Steven Drucker: Yeah, it changes at different times. Sometimes that’s – you shoot for that outside circle of the world, but along the way, you figure out, like here’s a stepping stone that I can publish, and here’s – so I’ll at least get this other audience of people working on it. And maybe here’s a product that I might be able to impact, and they’ll reach a different audience. And that’s sort of leading there. So sometimes it’s like, I’ve got this directed thing, and I’ll do those steps stones along the way. Other times, it’s almost the reverse. It’s sort of like, someone has come up with this thing that they really want, and you can give them, you know, beyond that solution. And it was just the sort of short-term that takes you off in a new direction that you didn’t know before. I got into that sort of photo management stuff, partly because talking – because I had that problem. Other people were talking. We were talking about it at lunch, and we were seeing that. And this was before iPhoto, and before there were any of those organizers… Let’s focus on this. And we did this for a good five, six years. And that led to a whole flowering of different areas. But that really was in response to some short-term problems that I was thinking, I think this is big.

Host: And don’t you think sometimes that’s how a lot of big solutions started out as accidents?

Steven Drucker: Yes.

Host: I think I’m going to test for this, and it turns out that that medicine worked for that instead.

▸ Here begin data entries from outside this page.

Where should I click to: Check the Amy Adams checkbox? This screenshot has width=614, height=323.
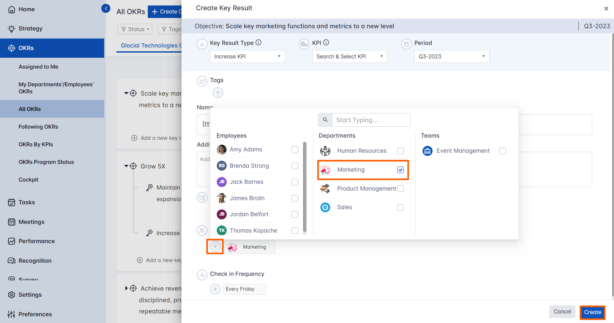coord(295,150)
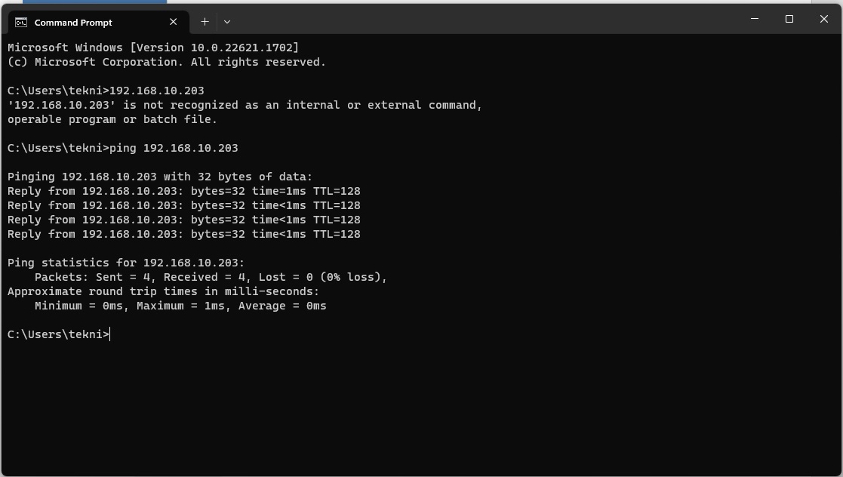Screen dimensions: 843x477
Task: Maximize the Command Prompt window
Action: (x=789, y=19)
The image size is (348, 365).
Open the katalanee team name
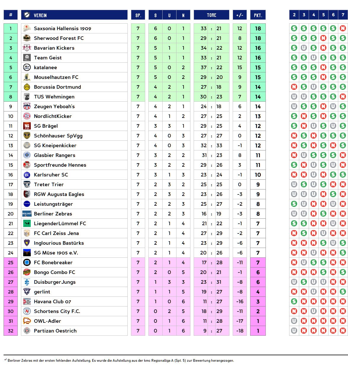[45, 67]
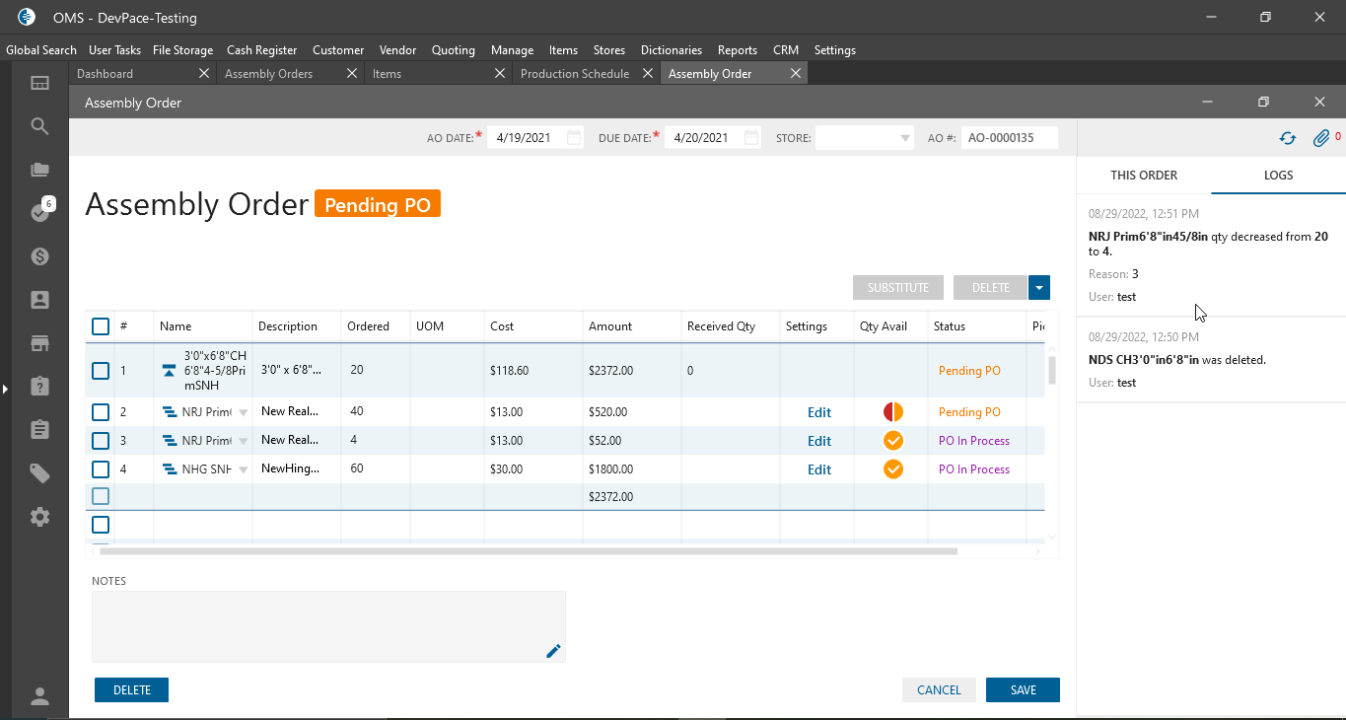Click the AO Date calendar icon
The image size is (1346, 720).
point(574,138)
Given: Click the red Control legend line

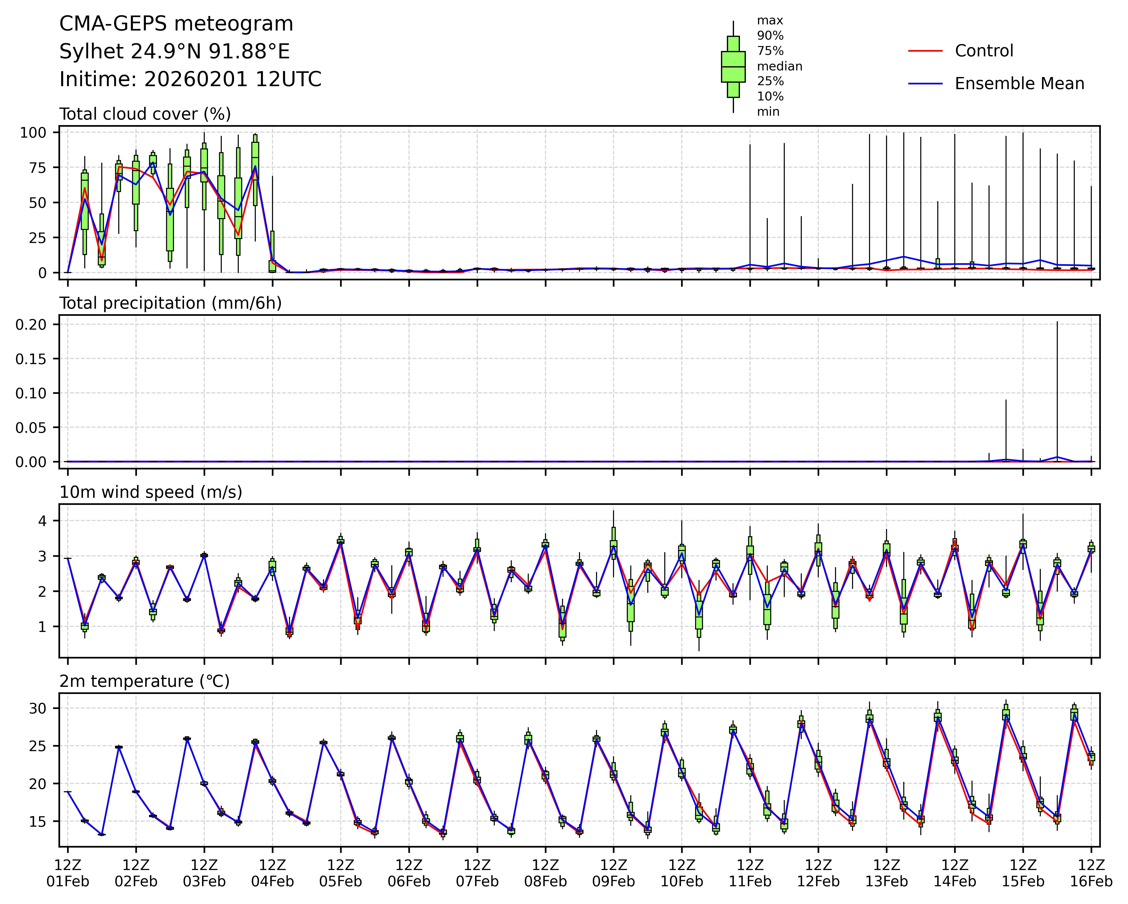Looking at the screenshot, I should (925, 51).
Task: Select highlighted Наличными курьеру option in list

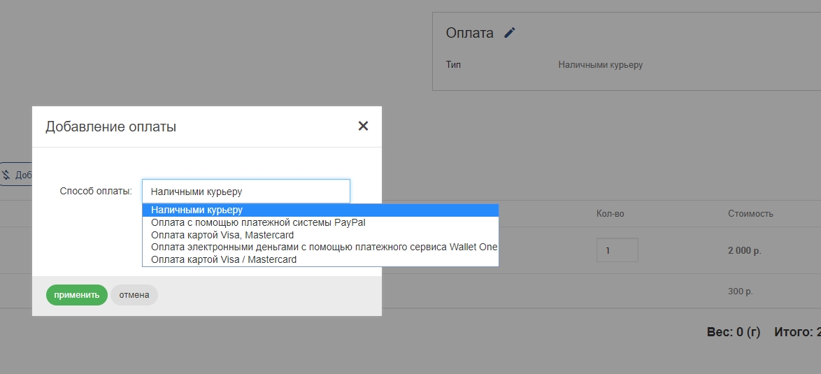Action: (320, 210)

Steven Drucker: Yeah, in that field, and all the others… In fact, I think it was in Hamming’s Turing Award acceptance speech, he talks about how that was the almost the kiss of death, because everybody then was expecting just big projects from him. And therefore, those thousand little tiny projects didn’t have a chance for any of them to bloom into something else. So, starting with this idea it’s going to big can be deathly. You need to have this mix of, you know, these bigger things that people are collaborating on, and the little flowers blooming. So, it’s really hard to say, which circle are you aiming at right now, and fluidly moving…

Host: Right. Sometimes it’s a moonshot. And sometimes it’s like, I’m just going to do what, you know…

Steven Drucker: That’s right. Because maybe that’s going to lead somewhere else. And it’s going to lead to something big unexpectedly.

Host: Steven Drucker, thanks for coming in and sharing your passion and your stories and your projects, and everything else.

Steven Drucker: It’s been my pleasure.